Outdoor Retailer has a new home: Denver.
The twice-annual showcase for all-things outdoor, which provides a look at upcoming footwear styles from the industry’s top brands, announced today that its new venue will be the Denver Convention Center, departing from its longtime Salt Palace Convention Center home in Salt Lake City.
The move from its past stamping grounds in Utah to Colorado will begin with the first exhibition in January 2018, the Outdoor Retailer + Snow Show.
In a statement, Outdoor Retailer said the roughly six-month process to find a location was “exhaustive,” but stated Denver was the “industry’s undeniable choice.”
The move to Denver was also desirable, according to Outdoor Retailer, because it met the show’s logistical criteria, as well as Colorado’s passion for outdoor recreation and preserving public lands.
After the Outdoor Retailer + Snow Show, which takes place Jan. 25 to Jan. 28, Denver will host the Outdoor Retailer Summer Market from July 23 to July 26, 2018, and the Outdoor Retailer Winter Market from Nov. 8 to Nov. 11.
Outdoor Retailer also confirmed in a statement that it is working to secure the co-location for Grassroots Outdoor Alliance Connect.
“Denver is a wonderful choice for hosting a co-located Outdoor Retailer and Grassroots Connect,” Rich Hill, president of Grassroots Outdoor Alliance, said in a statement. “These combined events in Denver will deliver the most effective and efficient nine days of our specialty-retail buying cycle. We look forward to continue working closely with Outdoor Retailer and OIA to achieve this and other shared industry goals.”
Outdoor Retailer thanked Utah and the Salt Lake City community in a statement today for hosting the expo for 22 years. But the decision to move out-of-state, which was announced in February, largely stemmed from a disagreement over public land protection.
Utah politicians revealed in February that they were looking to rescind the national monument status of the Bears Ears National Monument.
Utah Gov. Gary Herbert signed a resolution in February sent by the state’s Senate that challenges Bears Ears’ monument status. The politician also made it public that he planned to ask President Donald Trump to either repeal its national monument status or reduce its size, which spans 1.35 million acres in southeastern Utah.

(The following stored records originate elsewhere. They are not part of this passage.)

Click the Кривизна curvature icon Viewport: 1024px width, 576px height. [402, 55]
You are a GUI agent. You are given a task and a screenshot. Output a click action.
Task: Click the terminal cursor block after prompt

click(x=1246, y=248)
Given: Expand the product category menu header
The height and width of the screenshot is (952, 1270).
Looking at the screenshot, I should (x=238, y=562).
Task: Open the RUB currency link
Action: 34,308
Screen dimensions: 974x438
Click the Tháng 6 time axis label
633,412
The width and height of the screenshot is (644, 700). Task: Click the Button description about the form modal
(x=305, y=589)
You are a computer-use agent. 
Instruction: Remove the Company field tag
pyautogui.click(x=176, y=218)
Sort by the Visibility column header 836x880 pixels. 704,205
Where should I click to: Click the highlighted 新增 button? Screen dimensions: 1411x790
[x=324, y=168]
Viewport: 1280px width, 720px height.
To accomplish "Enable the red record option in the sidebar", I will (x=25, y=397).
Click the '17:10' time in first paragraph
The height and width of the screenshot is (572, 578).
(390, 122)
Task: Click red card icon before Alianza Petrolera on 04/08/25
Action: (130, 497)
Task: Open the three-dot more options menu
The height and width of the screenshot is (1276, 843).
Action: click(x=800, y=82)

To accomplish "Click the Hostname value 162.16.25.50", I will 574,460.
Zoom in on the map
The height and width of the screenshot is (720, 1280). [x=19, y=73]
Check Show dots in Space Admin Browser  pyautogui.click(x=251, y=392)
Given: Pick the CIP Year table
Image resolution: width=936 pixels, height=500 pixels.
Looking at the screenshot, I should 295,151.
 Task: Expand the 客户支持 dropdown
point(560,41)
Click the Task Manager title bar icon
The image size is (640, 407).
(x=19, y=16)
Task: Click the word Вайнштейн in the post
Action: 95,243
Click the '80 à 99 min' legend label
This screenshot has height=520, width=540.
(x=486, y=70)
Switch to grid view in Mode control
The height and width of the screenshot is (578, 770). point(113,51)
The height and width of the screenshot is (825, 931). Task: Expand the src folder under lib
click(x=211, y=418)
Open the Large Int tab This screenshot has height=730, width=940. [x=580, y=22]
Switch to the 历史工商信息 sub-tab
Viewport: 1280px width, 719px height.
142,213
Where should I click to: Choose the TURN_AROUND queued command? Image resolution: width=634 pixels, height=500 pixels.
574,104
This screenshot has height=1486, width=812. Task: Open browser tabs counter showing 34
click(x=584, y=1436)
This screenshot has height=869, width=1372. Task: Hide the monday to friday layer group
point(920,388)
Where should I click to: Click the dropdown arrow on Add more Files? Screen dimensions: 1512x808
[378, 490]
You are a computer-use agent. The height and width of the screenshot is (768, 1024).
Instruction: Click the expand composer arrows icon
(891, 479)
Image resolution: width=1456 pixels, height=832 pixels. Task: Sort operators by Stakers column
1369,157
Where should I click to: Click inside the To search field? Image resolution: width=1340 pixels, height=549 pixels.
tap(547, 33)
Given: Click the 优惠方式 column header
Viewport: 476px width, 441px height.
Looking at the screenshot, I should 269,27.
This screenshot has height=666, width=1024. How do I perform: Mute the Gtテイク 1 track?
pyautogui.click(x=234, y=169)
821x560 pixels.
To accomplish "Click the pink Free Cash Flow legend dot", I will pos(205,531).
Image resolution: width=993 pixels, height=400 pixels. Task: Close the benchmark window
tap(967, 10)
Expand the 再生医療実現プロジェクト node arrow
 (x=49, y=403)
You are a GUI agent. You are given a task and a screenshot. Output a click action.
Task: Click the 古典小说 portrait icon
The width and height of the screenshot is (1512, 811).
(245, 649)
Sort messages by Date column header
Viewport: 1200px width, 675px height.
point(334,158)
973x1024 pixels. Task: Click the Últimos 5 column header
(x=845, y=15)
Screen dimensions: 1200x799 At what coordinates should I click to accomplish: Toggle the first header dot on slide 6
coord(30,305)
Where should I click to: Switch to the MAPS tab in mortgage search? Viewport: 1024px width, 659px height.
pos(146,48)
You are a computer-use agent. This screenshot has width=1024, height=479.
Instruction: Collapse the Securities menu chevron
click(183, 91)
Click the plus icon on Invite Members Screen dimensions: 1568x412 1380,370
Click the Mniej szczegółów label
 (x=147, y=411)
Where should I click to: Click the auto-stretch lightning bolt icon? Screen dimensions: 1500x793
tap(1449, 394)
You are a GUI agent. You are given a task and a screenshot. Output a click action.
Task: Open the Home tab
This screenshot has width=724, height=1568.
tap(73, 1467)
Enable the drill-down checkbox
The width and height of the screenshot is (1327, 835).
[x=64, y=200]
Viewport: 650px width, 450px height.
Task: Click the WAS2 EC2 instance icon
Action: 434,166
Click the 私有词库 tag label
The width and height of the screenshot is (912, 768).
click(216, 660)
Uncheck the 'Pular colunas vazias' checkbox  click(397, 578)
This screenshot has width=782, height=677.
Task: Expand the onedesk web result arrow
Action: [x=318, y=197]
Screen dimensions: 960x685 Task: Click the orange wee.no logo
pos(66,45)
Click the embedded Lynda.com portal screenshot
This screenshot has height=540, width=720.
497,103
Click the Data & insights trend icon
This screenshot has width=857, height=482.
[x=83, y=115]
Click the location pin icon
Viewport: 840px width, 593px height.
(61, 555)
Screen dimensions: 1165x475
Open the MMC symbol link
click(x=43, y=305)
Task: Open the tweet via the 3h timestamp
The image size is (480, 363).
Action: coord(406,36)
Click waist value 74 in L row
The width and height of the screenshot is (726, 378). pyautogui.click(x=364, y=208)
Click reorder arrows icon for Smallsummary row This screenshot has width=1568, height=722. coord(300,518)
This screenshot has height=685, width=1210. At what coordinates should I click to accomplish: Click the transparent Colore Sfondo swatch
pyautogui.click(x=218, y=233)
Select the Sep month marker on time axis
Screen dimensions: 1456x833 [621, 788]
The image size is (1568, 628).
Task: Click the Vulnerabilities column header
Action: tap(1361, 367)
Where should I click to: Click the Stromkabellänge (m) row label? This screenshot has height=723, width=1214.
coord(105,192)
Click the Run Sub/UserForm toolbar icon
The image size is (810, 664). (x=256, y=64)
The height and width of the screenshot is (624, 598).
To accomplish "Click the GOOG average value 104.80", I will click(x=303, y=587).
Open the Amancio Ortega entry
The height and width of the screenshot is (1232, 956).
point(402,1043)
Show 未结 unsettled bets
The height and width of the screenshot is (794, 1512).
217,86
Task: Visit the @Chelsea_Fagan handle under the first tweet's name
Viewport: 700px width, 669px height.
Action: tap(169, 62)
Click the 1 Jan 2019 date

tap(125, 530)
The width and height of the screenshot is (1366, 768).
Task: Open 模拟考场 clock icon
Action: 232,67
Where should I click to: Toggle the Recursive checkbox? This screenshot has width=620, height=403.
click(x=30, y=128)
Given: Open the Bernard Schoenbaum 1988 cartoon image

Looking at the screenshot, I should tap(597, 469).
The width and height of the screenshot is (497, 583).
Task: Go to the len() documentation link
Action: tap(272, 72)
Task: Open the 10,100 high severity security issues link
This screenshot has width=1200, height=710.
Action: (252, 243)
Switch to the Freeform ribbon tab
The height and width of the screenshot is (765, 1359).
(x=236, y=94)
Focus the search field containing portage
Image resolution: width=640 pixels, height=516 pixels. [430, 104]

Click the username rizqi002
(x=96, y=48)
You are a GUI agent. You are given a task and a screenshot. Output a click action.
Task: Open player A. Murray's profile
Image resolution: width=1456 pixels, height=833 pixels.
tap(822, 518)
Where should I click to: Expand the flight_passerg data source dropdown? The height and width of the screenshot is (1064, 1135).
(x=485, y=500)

“We’ve been listening to the concerns from the industry and agree that it’s time to explore our options,” Marisa Nicholson, show director for Outdoor Retailer, said in a February statement. “Salt Lake City has been an incredible home to Outdoor Retailer and the outdoor community for the past 20 years, and we aren’t opposed to staying, but we need to do what’s best for the industry and for the business of outdoor retail.”